***** RECORD EXTRACTS *****
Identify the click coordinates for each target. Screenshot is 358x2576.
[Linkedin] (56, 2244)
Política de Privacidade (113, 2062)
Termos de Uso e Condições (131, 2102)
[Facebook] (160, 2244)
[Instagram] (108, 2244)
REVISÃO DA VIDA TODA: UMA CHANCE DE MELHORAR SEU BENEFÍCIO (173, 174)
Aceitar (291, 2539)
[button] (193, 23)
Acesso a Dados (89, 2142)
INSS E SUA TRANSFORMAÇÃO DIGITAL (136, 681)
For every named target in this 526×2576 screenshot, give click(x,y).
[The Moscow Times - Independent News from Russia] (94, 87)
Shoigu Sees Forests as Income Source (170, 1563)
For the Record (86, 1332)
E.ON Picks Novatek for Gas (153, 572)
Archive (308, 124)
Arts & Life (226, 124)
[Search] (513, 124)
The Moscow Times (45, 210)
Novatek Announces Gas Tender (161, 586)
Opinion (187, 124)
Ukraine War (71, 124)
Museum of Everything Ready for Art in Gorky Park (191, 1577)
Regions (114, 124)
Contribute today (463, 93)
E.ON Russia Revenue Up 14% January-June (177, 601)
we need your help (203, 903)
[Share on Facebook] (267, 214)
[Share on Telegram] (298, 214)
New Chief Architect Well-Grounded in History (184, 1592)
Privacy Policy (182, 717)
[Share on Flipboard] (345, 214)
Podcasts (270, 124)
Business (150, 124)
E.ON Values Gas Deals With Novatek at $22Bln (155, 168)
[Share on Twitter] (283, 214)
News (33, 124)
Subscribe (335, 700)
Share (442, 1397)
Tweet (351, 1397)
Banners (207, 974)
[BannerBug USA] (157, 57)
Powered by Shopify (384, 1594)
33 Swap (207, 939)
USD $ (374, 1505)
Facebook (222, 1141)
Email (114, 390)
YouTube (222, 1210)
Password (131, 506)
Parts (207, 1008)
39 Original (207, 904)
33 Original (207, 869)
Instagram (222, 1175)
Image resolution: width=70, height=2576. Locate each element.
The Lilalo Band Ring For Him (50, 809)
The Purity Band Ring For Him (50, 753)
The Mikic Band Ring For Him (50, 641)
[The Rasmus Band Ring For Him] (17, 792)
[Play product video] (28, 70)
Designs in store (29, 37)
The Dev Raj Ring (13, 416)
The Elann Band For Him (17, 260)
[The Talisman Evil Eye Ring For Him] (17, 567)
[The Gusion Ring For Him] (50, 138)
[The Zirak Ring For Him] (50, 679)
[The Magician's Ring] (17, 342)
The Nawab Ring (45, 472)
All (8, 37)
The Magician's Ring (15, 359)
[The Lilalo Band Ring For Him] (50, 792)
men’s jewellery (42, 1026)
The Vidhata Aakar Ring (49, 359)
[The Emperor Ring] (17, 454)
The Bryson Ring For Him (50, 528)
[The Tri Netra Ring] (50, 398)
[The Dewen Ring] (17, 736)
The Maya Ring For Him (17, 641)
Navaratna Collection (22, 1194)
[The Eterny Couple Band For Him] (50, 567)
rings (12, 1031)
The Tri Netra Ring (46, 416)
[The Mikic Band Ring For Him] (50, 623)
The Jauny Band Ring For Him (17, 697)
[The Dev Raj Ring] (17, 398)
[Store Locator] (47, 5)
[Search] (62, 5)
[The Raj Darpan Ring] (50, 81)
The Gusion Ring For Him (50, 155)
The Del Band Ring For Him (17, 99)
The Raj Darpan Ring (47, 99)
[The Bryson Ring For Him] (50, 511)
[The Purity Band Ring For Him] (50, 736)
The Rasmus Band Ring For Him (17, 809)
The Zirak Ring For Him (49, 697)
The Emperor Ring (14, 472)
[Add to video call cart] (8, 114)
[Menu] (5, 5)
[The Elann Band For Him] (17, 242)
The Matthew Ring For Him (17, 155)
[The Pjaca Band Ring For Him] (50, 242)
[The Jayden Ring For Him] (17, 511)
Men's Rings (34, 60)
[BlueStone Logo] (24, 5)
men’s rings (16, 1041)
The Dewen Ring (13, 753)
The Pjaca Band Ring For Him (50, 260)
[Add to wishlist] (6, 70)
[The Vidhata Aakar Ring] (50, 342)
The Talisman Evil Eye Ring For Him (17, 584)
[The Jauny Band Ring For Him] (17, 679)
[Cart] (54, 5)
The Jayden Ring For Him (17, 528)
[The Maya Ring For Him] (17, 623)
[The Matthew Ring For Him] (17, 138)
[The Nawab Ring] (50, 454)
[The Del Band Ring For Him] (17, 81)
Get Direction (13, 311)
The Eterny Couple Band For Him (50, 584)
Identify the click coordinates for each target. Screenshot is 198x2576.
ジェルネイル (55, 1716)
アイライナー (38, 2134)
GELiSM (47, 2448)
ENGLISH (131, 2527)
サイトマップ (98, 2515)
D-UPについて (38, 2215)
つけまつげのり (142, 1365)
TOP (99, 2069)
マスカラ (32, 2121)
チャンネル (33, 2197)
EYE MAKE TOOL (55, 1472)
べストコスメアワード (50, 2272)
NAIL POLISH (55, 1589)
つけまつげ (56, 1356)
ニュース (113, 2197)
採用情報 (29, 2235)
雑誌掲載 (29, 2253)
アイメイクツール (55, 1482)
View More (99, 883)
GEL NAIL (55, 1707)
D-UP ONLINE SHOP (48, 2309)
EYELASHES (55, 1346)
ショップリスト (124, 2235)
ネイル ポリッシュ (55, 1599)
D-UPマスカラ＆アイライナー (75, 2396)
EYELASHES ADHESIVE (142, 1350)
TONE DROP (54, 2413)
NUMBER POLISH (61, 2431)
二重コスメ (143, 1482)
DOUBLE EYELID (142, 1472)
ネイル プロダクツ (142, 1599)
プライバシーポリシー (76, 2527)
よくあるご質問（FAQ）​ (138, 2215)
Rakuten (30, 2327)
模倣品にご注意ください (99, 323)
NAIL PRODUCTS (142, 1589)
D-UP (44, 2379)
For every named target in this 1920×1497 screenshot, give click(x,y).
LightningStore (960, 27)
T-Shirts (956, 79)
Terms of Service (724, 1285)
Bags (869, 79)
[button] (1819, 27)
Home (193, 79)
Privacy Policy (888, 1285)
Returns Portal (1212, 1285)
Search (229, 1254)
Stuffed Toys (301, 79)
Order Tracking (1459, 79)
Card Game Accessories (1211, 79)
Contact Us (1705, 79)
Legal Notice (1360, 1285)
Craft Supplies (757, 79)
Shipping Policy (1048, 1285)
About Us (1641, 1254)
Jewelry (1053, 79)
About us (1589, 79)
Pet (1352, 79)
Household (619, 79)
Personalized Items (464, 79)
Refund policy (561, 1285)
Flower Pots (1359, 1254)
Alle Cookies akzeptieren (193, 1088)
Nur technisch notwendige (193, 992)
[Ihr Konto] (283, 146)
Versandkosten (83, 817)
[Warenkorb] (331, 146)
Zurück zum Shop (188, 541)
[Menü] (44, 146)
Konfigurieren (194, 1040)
*****
*TASK TO CARRY OUT*:
Your answer must consist of every line above, reproduced exactly.

*WORKED SOLUTION*:
Identify the click coordinates for each target. Screenshot is 358x2576.
[Linkedin] (56, 2244)
Política de Privacidade (113, 2062)
Termos de Uso e Condições (131, 2102)
[Facebook] (160, 2244)
[Instagram] (108, 2244)
REVISÃO DA VIDA TODA: UMA CHANCE DE MELHORAR SEU BENEFÍCIO (173, 174)
Aceitar (291, 2539)
[button] (193, 23)
Acesso a Dados (89, 2142)
INSS E SUA TRANSFORMAÇÃO DIGITAL (136, 681)
For every named target in this 526×2576 screenshot, give click(x,y).
[The Moscow Times - Independent News from Russia] (94, 87)
Shoigu Sees Forests as Income Source (170, 1563)
For the Record (86, 1332)
E.ON Picks Novatek for Gas (153, 572)
Archive (308, 124)
Arts & Life (226, 124)
[Search] (513, 124)
The Moscow Times (45, 210)
Novatek Announces Gas Tender (161, 586)
Opinion (187, 124)
Ukraine War (71, 124)
Museum of Everything Ready for Art in Gorky Park (191, 1577)
Regions (114, 124)
Contribute today (463, 93)
E.ON Russia Revenue Up 14% January-June (177, 601)
we need your help (203, 903)
[Share on Facebook] (267, 214)
[Share on Telegram] (298, 214)
New Chief Architect Well-Grounded in History (184, 1592)
Privacy Policy (182, 717)
[Share on Flipboard] (345, 214)
Podcasts (270, 124)
Business (150, 124)
E.ON Values Gas Deals With Novatek at $22Bln (155, 168)
[Share on Twitter] (283, 214)
News (33, 124)
Subscribe (335, 700)
Share (442, 1397)
Tweet (351, 1397)
Banners (207, 974)
[BannerBug USA] (157, 57)
Powered by Shopify (384, 1594)
33 Swap (207, 939)
USD $ (374, 1505)
Facebook (222, 1141)
Email (114, 390)
YouTube (222, 1210)
Password (131, 506)
Parts (207, 1008)
39 Original (207, 904)
33 Original (207, 869)
Instagram (222, 1175)
Image resolution: width=70, height=2576. Locate each element.
The Lilalo Band Ring For Him (50, 809)
The Purity Band Ring For Him (50, 753)
The Mikic Band Ring For Him (50, 641)
[The Rasmus Band Ring For Him] (17, 792)
[Play product video] (28, 70)
Designs in store (29, 37)
The Dev Raj Ring (13, 416)
The Elann Band For Him (17, 260)
[The Talisman Evil Eye Ring For Him] (17, 567)
[The Gusion Ring For Him] (50, 138)
[The Zirak Ring For Him] (50, 679)
[The Magician's Ring] (17, 342)
The Nawab Ring (45, 472)
All (8, 37)
The Magician's Ring (15, 359)
[The Lilalo Band Ring For Him] (50, 792)
men’s jewellery (42, 1026)
The Vidhata Aakar Ring (49, 359)
[The Emperor Ring] (17, 454)
The Bryson Ring For Him (50, 528)
[The Tri Netra Ring] (50, 398)
[The Dewen Ring] (17, 736)
The Maya Ring For Him (17, 641)
Navaratna Collection (22, 1194)
[The Eterny Couple Band For Him] (50, 567)
rings (12, 1031)
The Tri Netra Ring (46, 416)
[The Mikic Band Ring For Him] (50, 623)
The Jauny Band Ring For Him (17, 697)
[The Dev Raj Ring] (17, 398)
[Store Locator] (47, 5)
[Search] (62, 5)
[The Raj Darpan Ring] (50, 81)
The Gusion Ring For Him (50, 155)
The Del Band Ring For Him (17, 99)
The Raj Darpan Ring (47, 99)
[The Bryson Ring For Him] (50, 511)
[The Purity Band Ring For Him] (50, 736)
The Rasmus Band Ring For Him (17, 809)
The Zirak Ring For Him (49, 697)
The Emperor Ring (14, 472)
[Add to video call cart] (8, 114)
[Menu] (5, 5)
[The Elann Band For Him] (17, 242)
The Matthew Ring For Him (17, 155)
[The Pjaca Band Ring For Him] (50, 242)
[The Jayden Ring For Him] (17, 511)
Men's Rings (34, 60)
[BlueStone Logo] (24, 5)
men’s rings (16, 1041)
The Dewen Ring (13, 753)
The Pjaca Band Ring For Him (50, 260)
[Add to wishlist] (6, 70)
[The Vidhata Aakar Ring] (50, 342)
The Talisman Evil Eye Ring For Him (17, 584)
[The Jauny Band Ring For Him] (17, 679)
[Cart] (54, 5)
The Jayden Ring For Him (17, 528)
[The Maya Ring For Him] (17, 623)
[The Matthew Ring For Him] (17, 138)
[The Nawab Ring] (50, 454)
[The Del Band Ring For Him] (17, 81)
Get Direction (13, 311)
The Eterny Couple Band For Him (50, 584)
Identify the click coordinates for each target. Screenshot is 198x2576.
ジェルネイル (55, 1716)
アイライナー (38, 2134)
GELiSM (47, 2448)
ENGLISH (131, 2527)
サイトマップ (98, 2515)
D-UPについて (38, 2215)
つけまつげのり (142, 1365)
TOP (99, 2069)
マスカラ (32, 2121)
チャンネル (33, 2197)
EYE MAKE TOOL (55, 1472)
べストコスメアワード (50, 2272)
NAIL POLISH (55, 1589)
つけまつげ (56, 1356)
ニュース (113, 2197)
採用情報 (29, 2235)
雑誌掲載 (29, 2253)
アイメイクツール (55, 1482)
View More (99, 883)
GEL NAIL (55, 1707)
D-UP ONLINE SHOP (48, 2309)
EYELASHES (55, 1346)
ショップリスト (124, 2235)
ネイル ポリッシュ (55, 1599)
D-UPマスカラ＆アイライナー (75, 2396)
EYELASHES ADHESIVE (142, 1350)
TONE DROP (54, 2413)
NUMBER POLISH (61, 2431)
二重コスメ (143, 1482)
DOUBLE EYELID (142, 1472)
ネイル プロダクツ (142, 1599)
プライバシーポリシー (76, 2527)
よくあるご質問（FAQ）​ (138, 2215)
Rakuten (30, 2327)
模倣品にご注意ください (99, 323)
NAIL PRODUCTS (142, 1589)
D-UP (44, 2379)
For every named target in this 1920×1497 screenshot, give click(x,y).
LightningStore (960, 27)
T-Shirts (956, 79)
Terms of Service (724, 1285)
Bags (869, 79)
[button] (1819, 27)
Home (193, 79)
Privacy Policy (888, 1285)
Returns Portal (1212, 1285)
Search (229, 1254)
Stuffed Toys (301, 79)
Order Tracking (1459, 79)
Card Game Accessories (1211, 79)
Contact Us (1705, 79)
Legal Notice (1360, 1285)
Craft Supplies (757, 79)
Shipping Policy (1048, 1285)
About Us (1641, 1254)
Jewelry (1053, 79)
About us (1589, 79)
Pet (1352, 79)
Household (619, 79)
Personalized Items (464, 79)
Refund policy (561, 1285)
Flower Pots (1359, 1254)
Alle Cookies akzeptieren (193, 1088)
Nur technisch notwendige (193, 992)
[Ihr Konto] (283, 146)
Versandkosten (83, 817)
[Warenkorb] (331, 146)
Zurück zum Shop (188, 541)
[Menü] (44, 146)
Konfigurieren (194, 1040)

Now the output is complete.